As the Secretary of State announced that the nuclear initiative was cleared for circulation on Wednesday, sponsor Ben Davis, Jr. was filing paperwork to sue the state over how it handled his last two petitions. At issue has been the analysis, which is crafted by the state's Legislative Analyst and Director of Finance, of the effects if the two plants are shut down: billions of dollars in costs to government, price increases for customers, and rolling blackouts, to name a few negatives.
(The only positive note: Shutting down the plants gives governments "potential avoidance of significant future... costs and lost revenues in the rare event of a major nuclear plant incident.")
Davis, an anti nuclear proponent who in 1989 helped shut down the Rancho Seco nuclear plant in Sacramento, calls the analysis "bogus." In his brief submitted to the California Supreme Court, he said staff from the California Energy Commission told him via e-mail in 2011 that the state has the capacity to meet peak demand without the two plants, although there were would be challenges in the Los Angeles basin where the San Onofre plant is a "linchpin" for the region's transmission system.

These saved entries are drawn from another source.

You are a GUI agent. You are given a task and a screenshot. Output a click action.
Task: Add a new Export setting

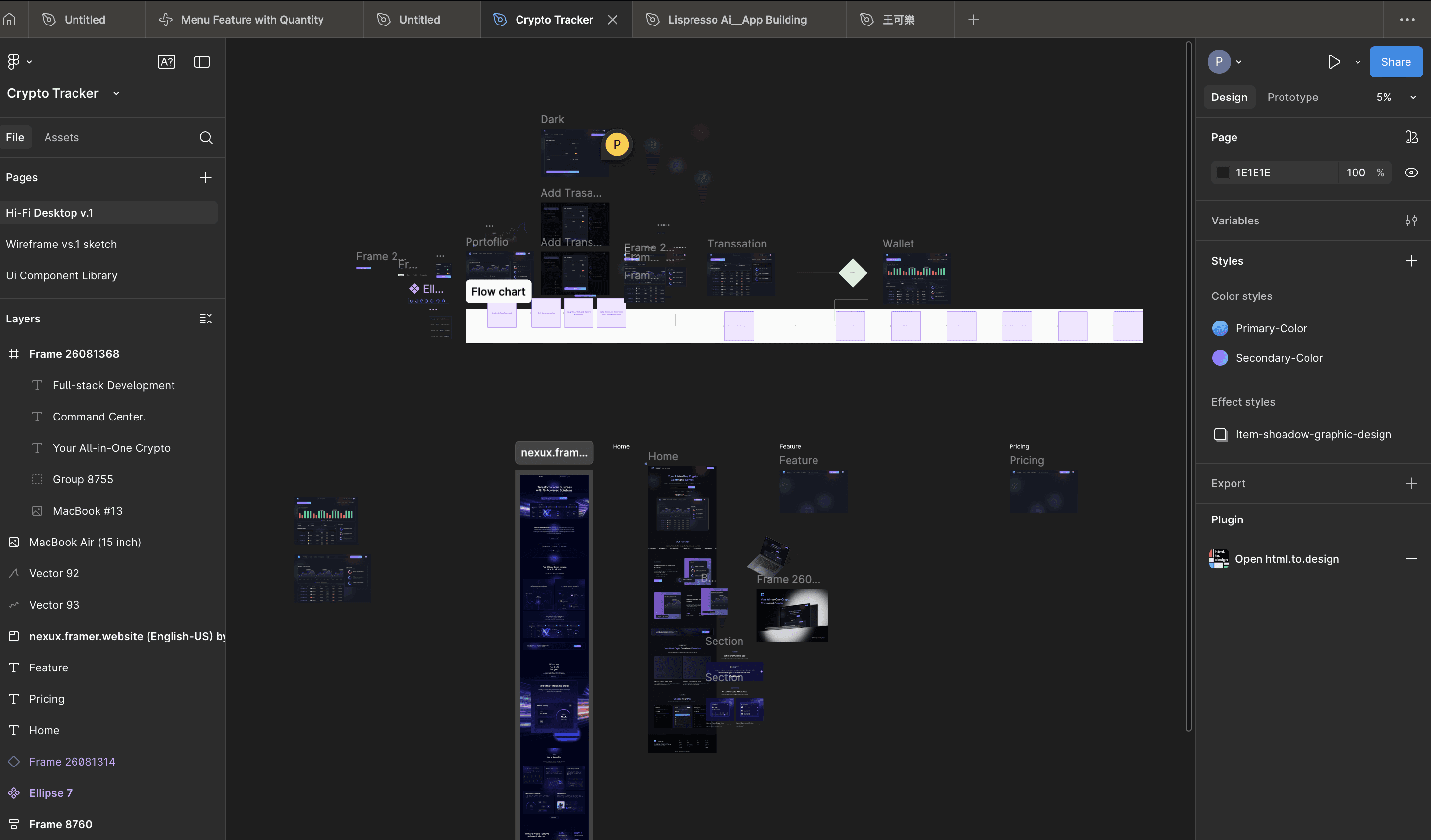pyautogui.click(x=1410, y=483)
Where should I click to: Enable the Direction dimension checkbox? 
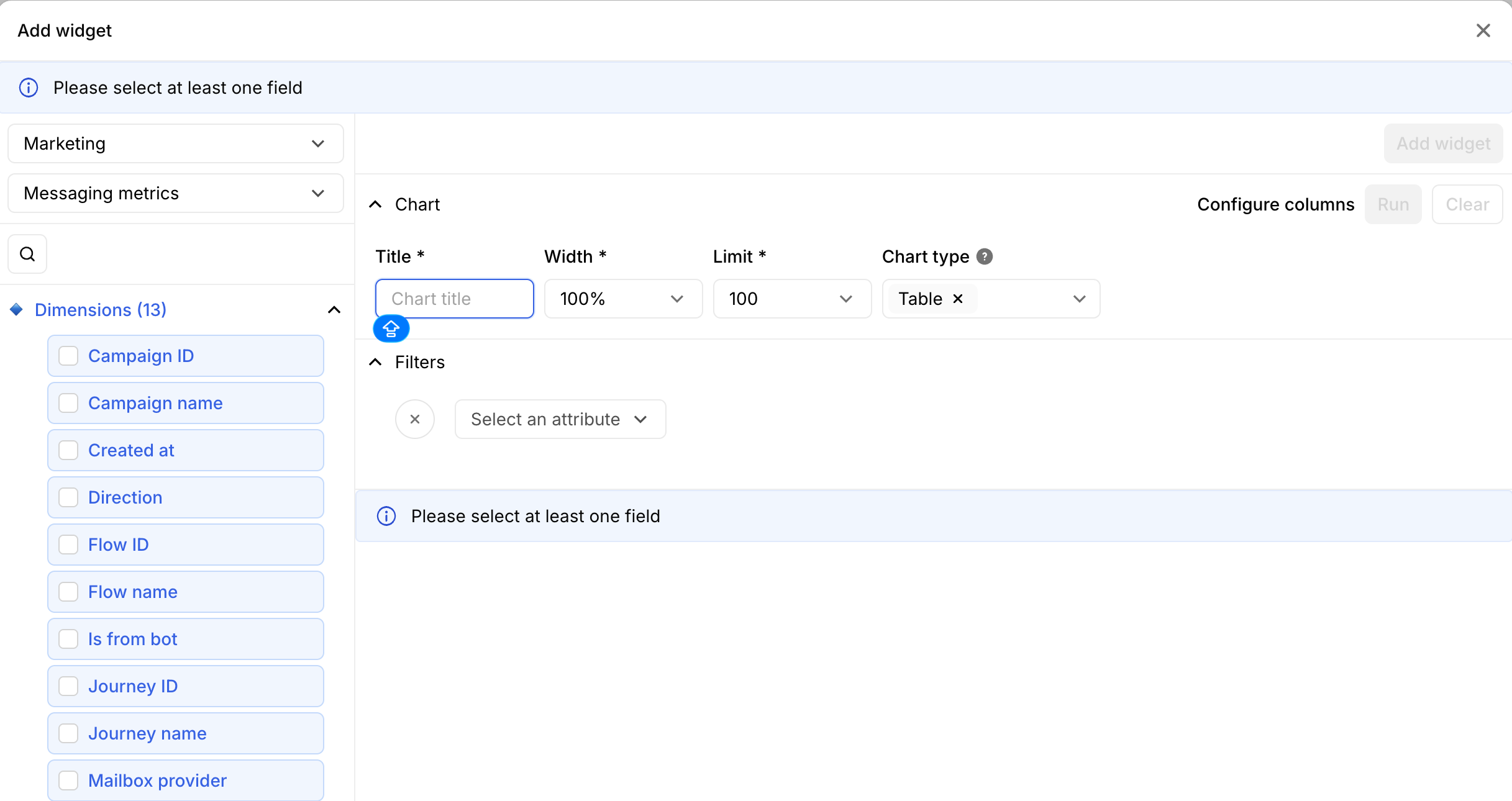coord(68,497)
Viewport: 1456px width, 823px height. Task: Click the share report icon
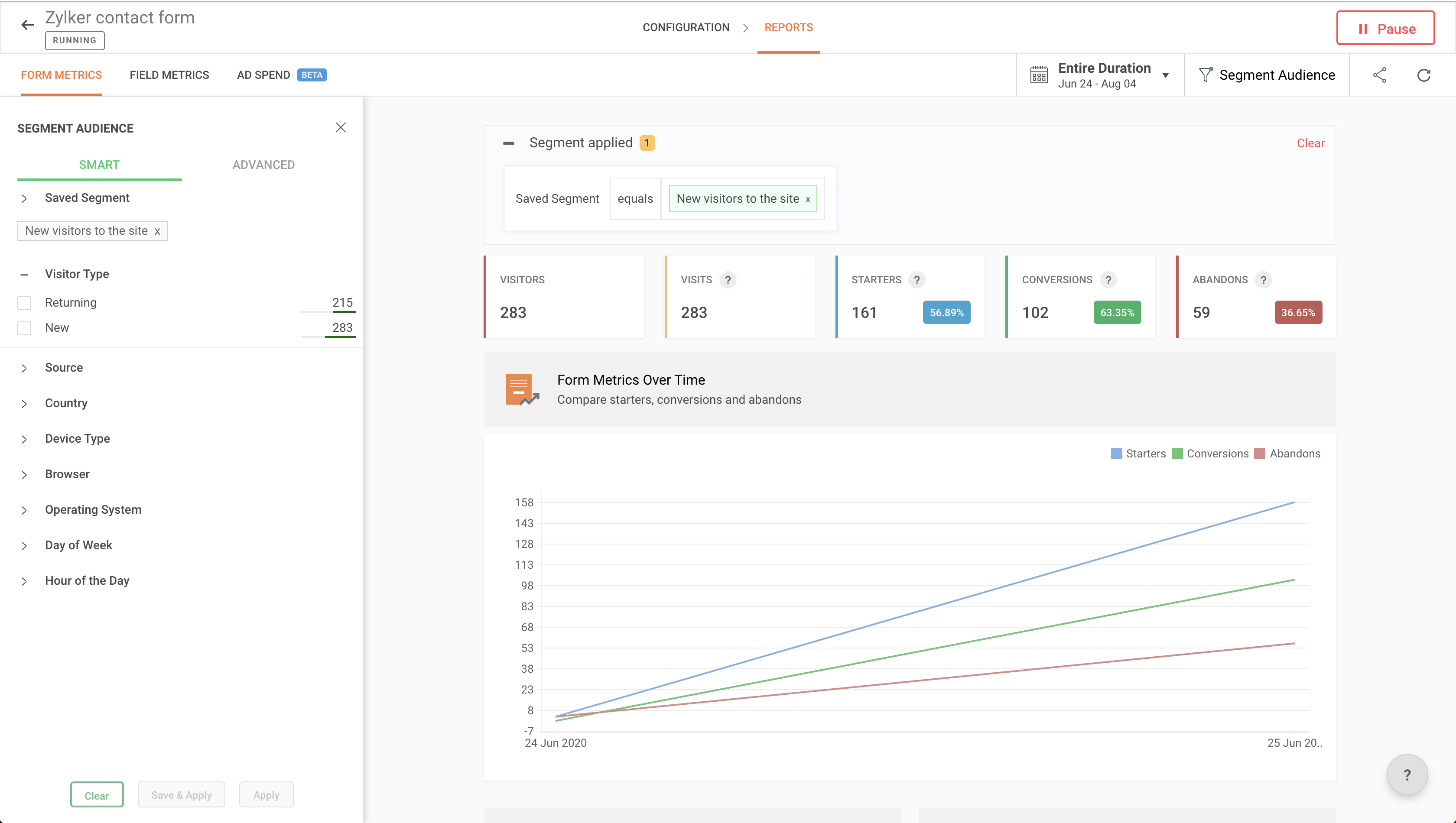(x=1379, y=75)
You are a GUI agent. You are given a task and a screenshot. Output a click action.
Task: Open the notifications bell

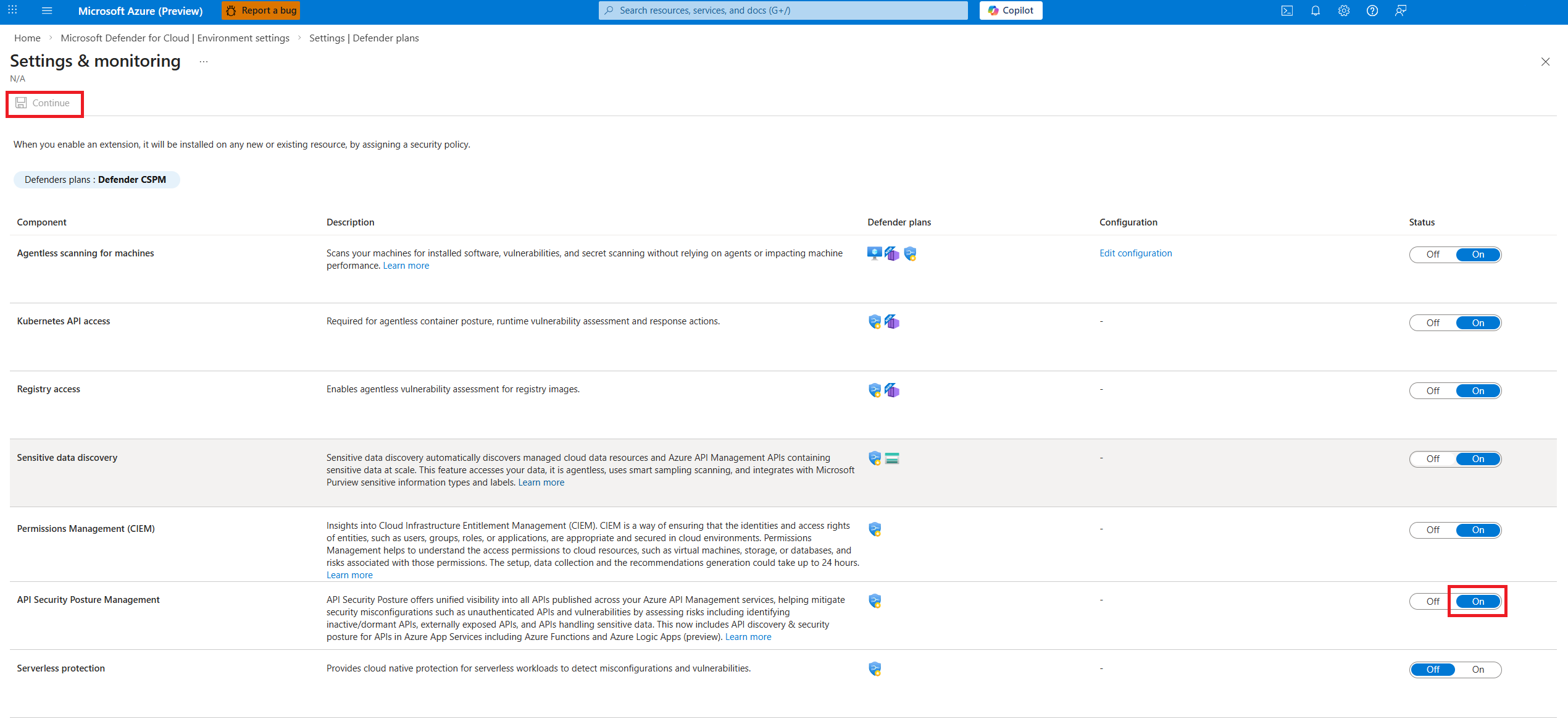click(1315, 11)
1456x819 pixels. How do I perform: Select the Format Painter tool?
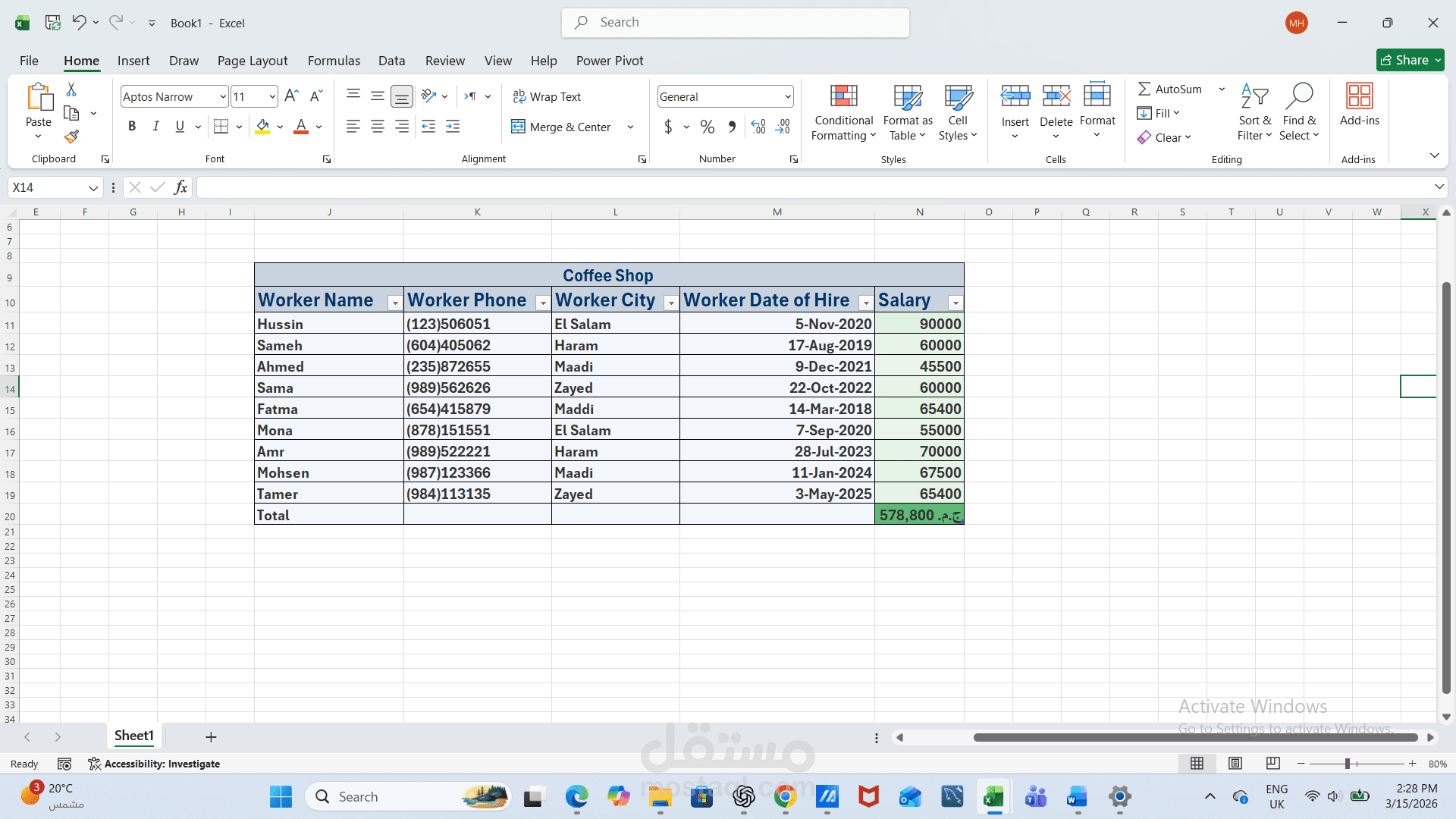click(x=71, y=136)
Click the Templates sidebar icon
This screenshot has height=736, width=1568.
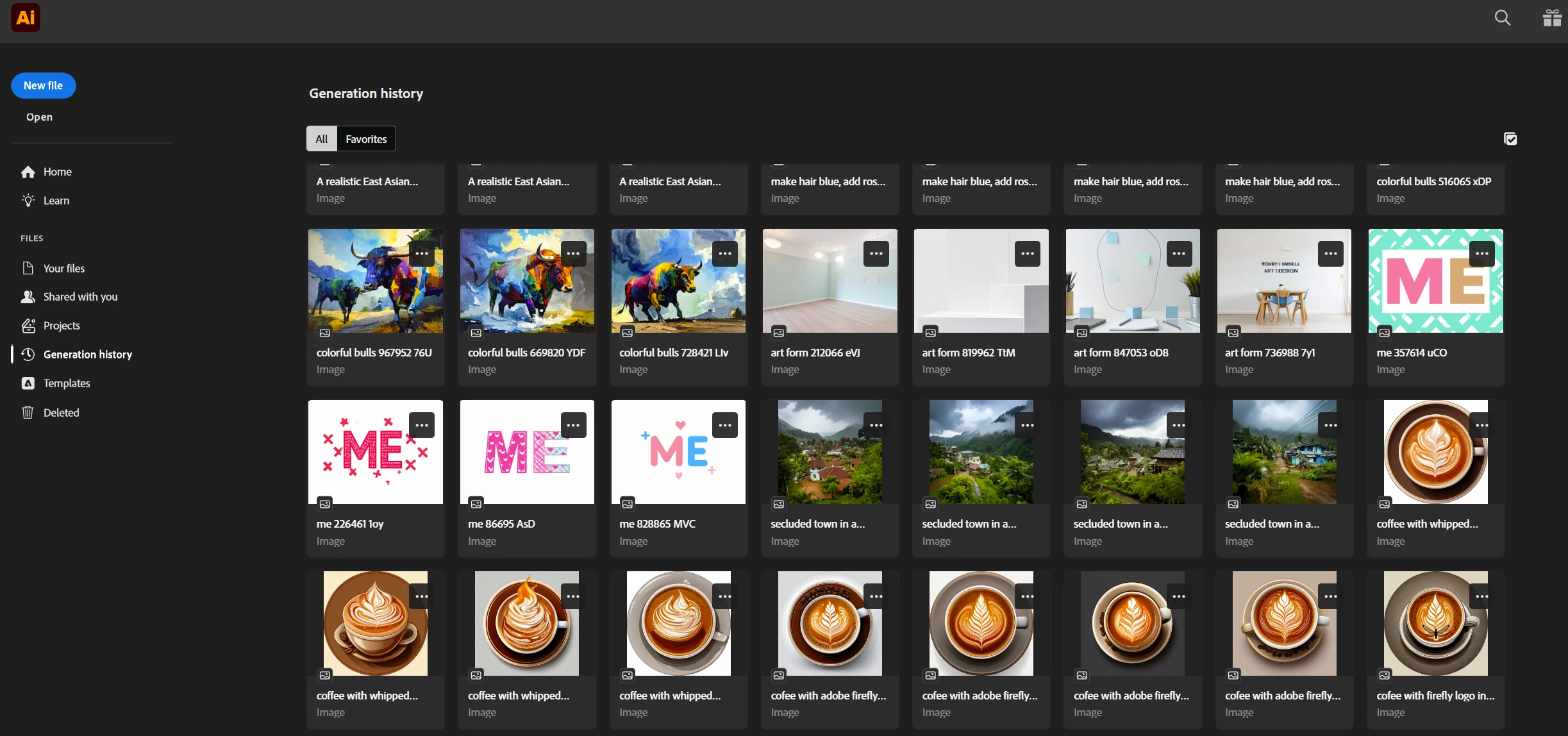pyautogui.click(x=28, y=383)
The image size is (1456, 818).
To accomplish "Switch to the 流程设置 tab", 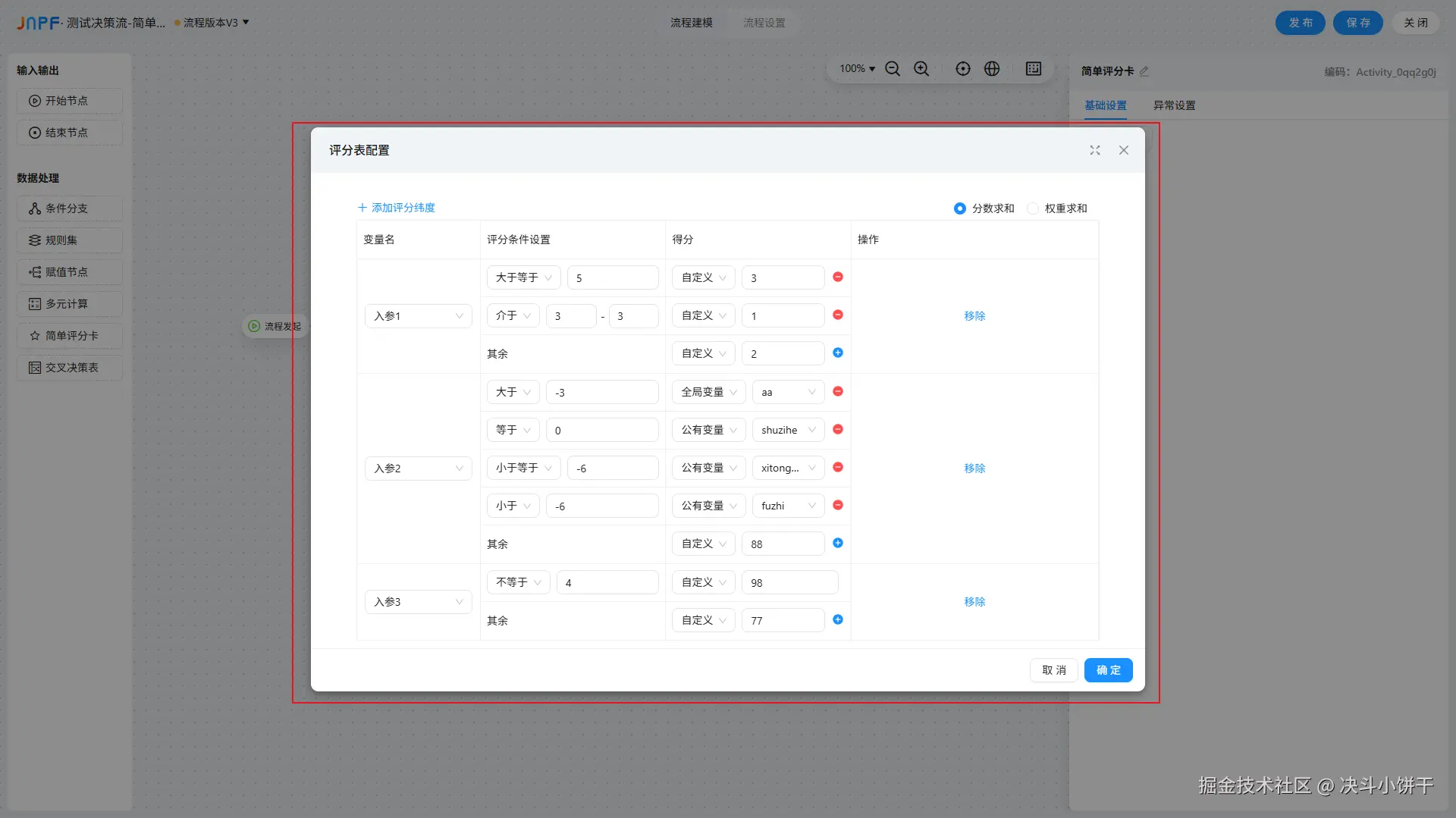I will 764,23.
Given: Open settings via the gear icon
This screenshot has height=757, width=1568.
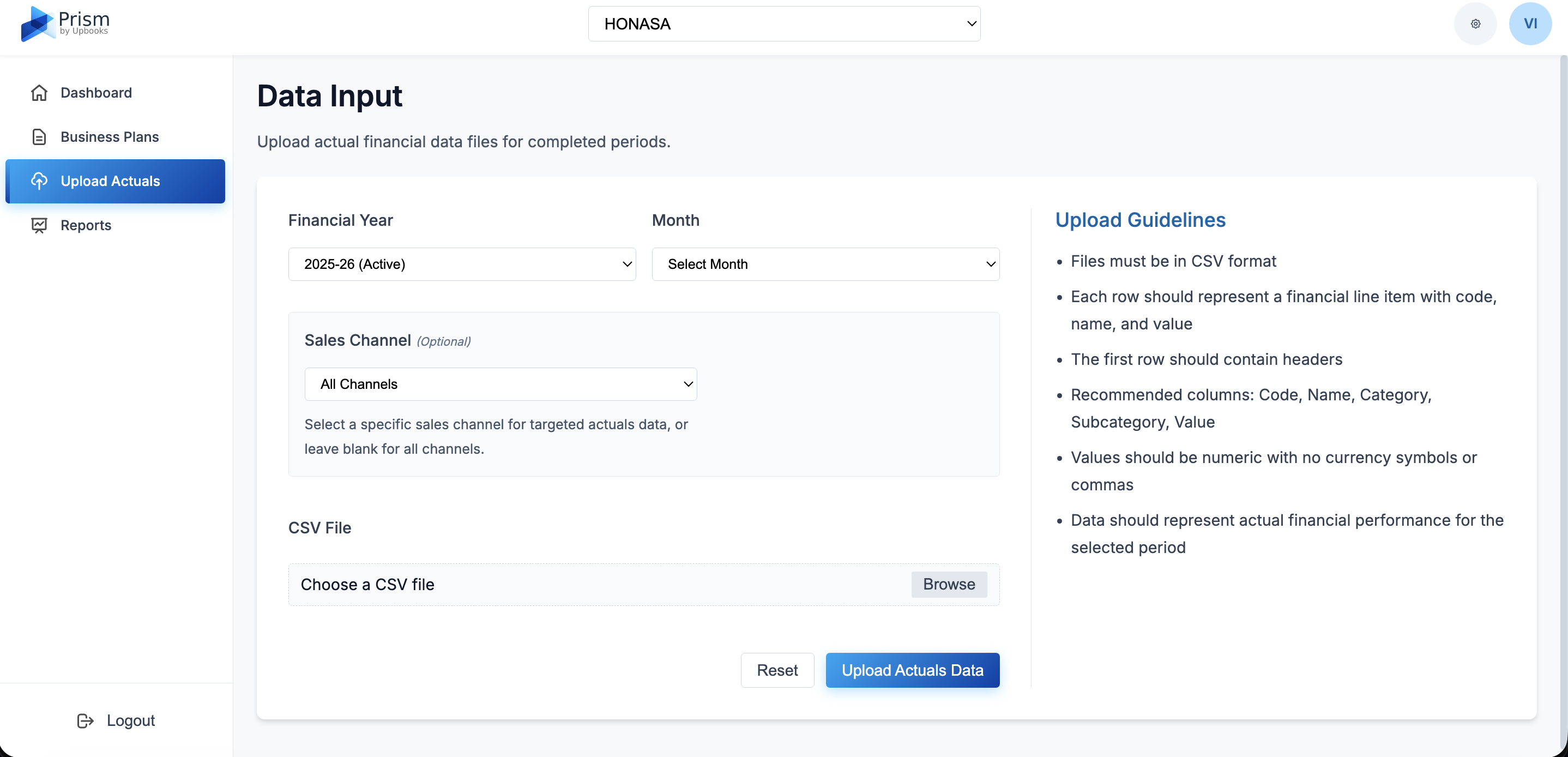Looking at the screenshot, I should point(1475,24).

It just so happens that San Onofre has been shut down since January 31 and will remain so through at least the summer. So far, customers haven't seen blackouts, but plant officials at Southern California Edison warned last week that power outages are possible this summer, according to KPCC's Ed Joyce.
California's other nuclear plant, Diablo Canyon in the central coast county of San Luis Obispo, is still in operation.
"We're in an excellent position to shut down because we have short-term solutions and a long-term one with the governor's push with renewable energy," Davis told KCET by phone.
In his brief, he wants the court to compel the state to put his initiative on this November's ballot because the analysis "prejudiced the voters... and the public generally against supporting and signing the subject initiative petition." At the very least, if the negative analysis can be stripped from the current petition, he said he might go forward.
If voters do end up voting on Davis' initiative, either this November or in 2014 during the next statewide election, it would shut the two plants down until the high-level nuclear waste can be permanently disposed of by the federal government, something that could take years.